Records of Operation Cottage tend to dress it up, but essentially, it was a massive cluster-fuck of an invasion. The final operation of the largely underrated Aleutian Islands Campaign, it saw Allied forces landing on Kiska Island on August 15, 1943. Japanese forces had occupied it for a year, but the single reconnaissance flight had planners expecting another bloody battle like the recent one at Attu. The two thousand Japanese forces had been withdrawn quietly two weeks before, and no further was done that would have picked up on that fact. An American infantry division and Canadian brigade landed on the empty isle, and numerous incidents of friendly fire cost 51 dead and about 191 missing, as well as a destroyer that hit a mine and killed 71 sailors. Only four men were killed from enemy traps... a rather dismal death toll of a completely unopposed landing. Admiral Ernest King reported to the secretary of the Navy, Frank Knox, that the only things that remained on the island were dogs and fresh brewed coffee. Knox asked for an explanation and King responded, "The Japanese are very clever. Their dogs can brew coffee."

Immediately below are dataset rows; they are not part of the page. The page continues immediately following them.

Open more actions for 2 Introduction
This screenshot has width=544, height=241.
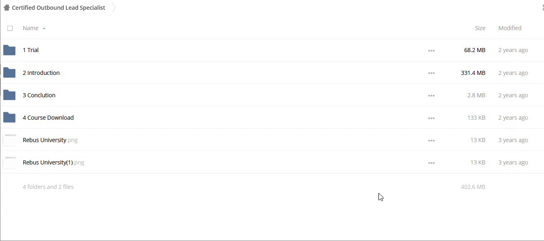coord(431,73)
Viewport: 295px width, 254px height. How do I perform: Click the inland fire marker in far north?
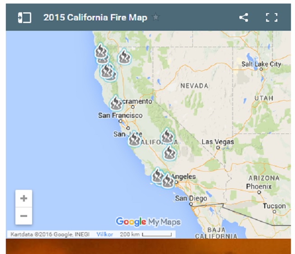(124, 57)
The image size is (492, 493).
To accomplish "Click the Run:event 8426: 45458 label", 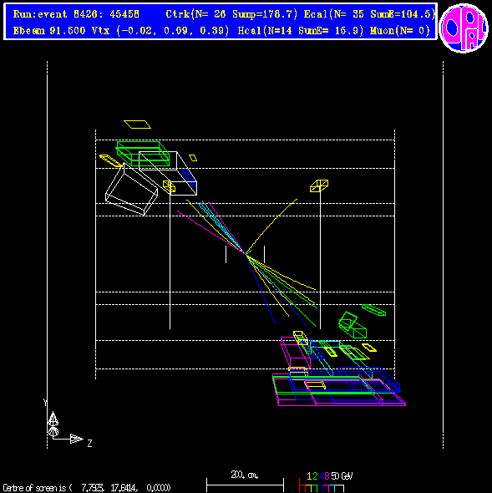I will tap(76, 14).
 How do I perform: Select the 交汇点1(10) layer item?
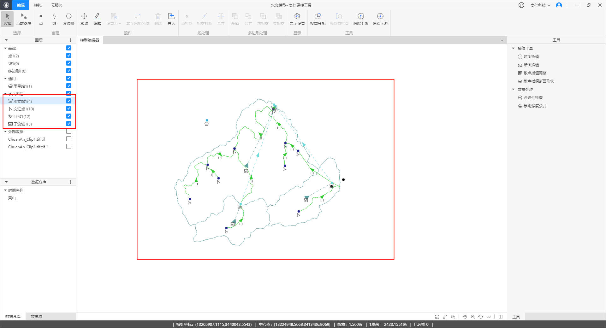click(x=24, y=109)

And pretty much zero strategic value except the psychological impact of occupied American soil. |
Project Pigeon was a WWII-era attempt to create a missile guidance system that was unable to be jammed by electronic means. Behaviorist B. F. Skinner proposed that pigeons could be used, under the idea that a bird could recognize its target with operant conditioning and steer the missile by pecking. A lens would be used to project the target on a screen, and course corrections would be made when the screen was tilted to one direction or another. If the target was centered, the pigeon would peck the center and no adjustments would be made, but if the vessel veered, the bird would peck the screen until the target was re-centered. The same War Department people responsible for the atomic bomb and radar contributed about $25,000 to the project, but work with Pelican missiles was cut in 1944 so funding could go to other projects with "more immediate promise of combat application". The Navy tried it again with Project Orcon, but it was cut in 1953 when electronic guidance was proven far more reliable.
Motor Yacht (MY) Ady Gil (formerly Earthrace) is, in my opinion, what the Batmobile would look like in boat form. This speedboat uses a wave-piercing trimaran hull designed to break the world record for circumnavigation, which failed in 2007 after a collision, but proved successful the next year with a total time of just under 61 days. With snorkel intakes for its biodiesel engines in the upper fins, it's submersible and cost about $2.5 million to build. In 2009, it was given to the Sea Shepherd Conservation Society and renamed to combat Japanese whaling in the sanctuary south of Antarctica. It was given Kevlar reinforcement (purportedly against ice) and a coat of black radar-scattering paint, and used its 50-knot speed to intercept and physically block harpoon ships, tow ropes to foul propellers, and launched foul-smelling packages from a spud gun. In 2010, it was involved in a collision with Shōnan Maru 2, which involved much finger-pointing, and saw Pete Bethune arrested by the Japanese Coast Guard and the Ady Gil damaged beyond repair.